_TEXT PASSAGE_:
++++

Great grant

Newly approved grant money gives Kansas University researchers a nice financial boost and a wonderful opportunity to help a lot of troubled children.

A $13.3 million federal grant announced last week is great news for the Kansas University’s School of Social Welfare, as well as troubled foster children across the state.

The five-year grant is one of only six such grants awarded by the U.S. Department of Health and Human Services and the only one that went to a university. It is the largest single grant ever received by KU’s social welfare school.

KU will partner with the state’s four private foster care providers to create the Kansas Intensive Permanency Project, which will serve about 2,160 Kansas families. These families include children with severe mental health or behavioral problems, problems so severe that the families find it impossible to maintain those children in their homes.

A report released about a month ago indicated that the number of U.S. children in foster care had dropped by 8 percent in the last year. In Kansas, the number was about 9 percent lower. One of the reasons is that people who work with foster children are trying harder to provide the counseling and support that families need so that they are able to reunite with their children.

The KU-led project will focus on children whose behaviors make that reunion particularly difficult. They are the children whose mental health problems disrupt their “social, academic and emotional functioning,” Tom McDonald, KU professor of social welfare, explained in a press release. Those behaviors can include running away, setting fires or being aggressive to other family members, he said, and often result in children staying in foster care longer and perhaps having many placements.

++++

_TASKS TO COMPLETE_:
A. In the article on the KU grant, how many Kansas families will the Kansas Intensive Permanency Project serve?
B. Reproduce the article on the KU grant word for word between "A $13.3 million" and "across the state.", inclusive.

++++

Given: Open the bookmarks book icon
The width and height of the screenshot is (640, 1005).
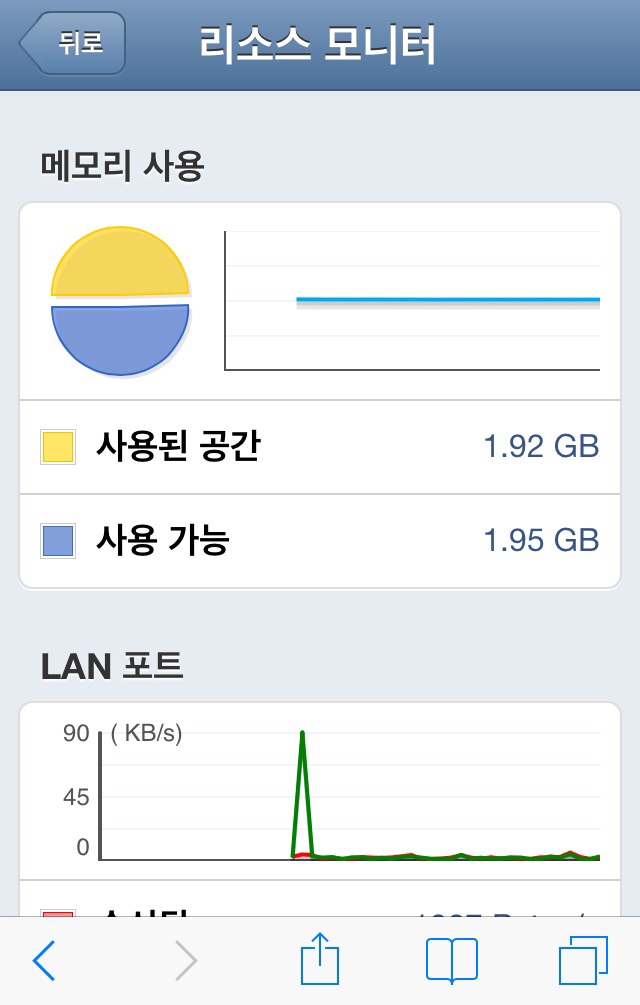Looking at the screenshot, I should coord(452,959).
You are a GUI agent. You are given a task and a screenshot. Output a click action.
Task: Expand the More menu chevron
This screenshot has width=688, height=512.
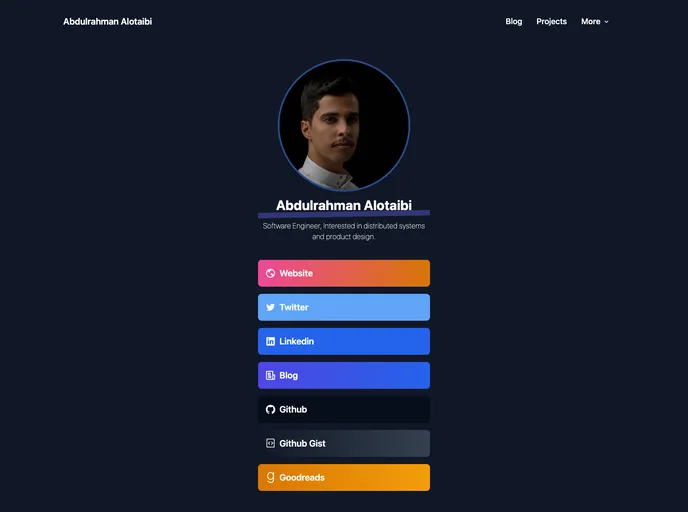606,21
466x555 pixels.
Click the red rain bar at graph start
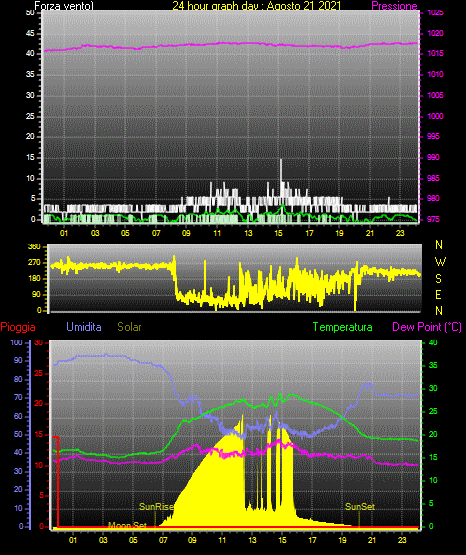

++++

_SOLUTIONS FOR EACH TASK_:
A. About 2,160 Kansas families.

B.
A $13.3 million federal grant announced last week is great news for the Kansas University’s School of Social Welfare, as well as troubled foster children across the state.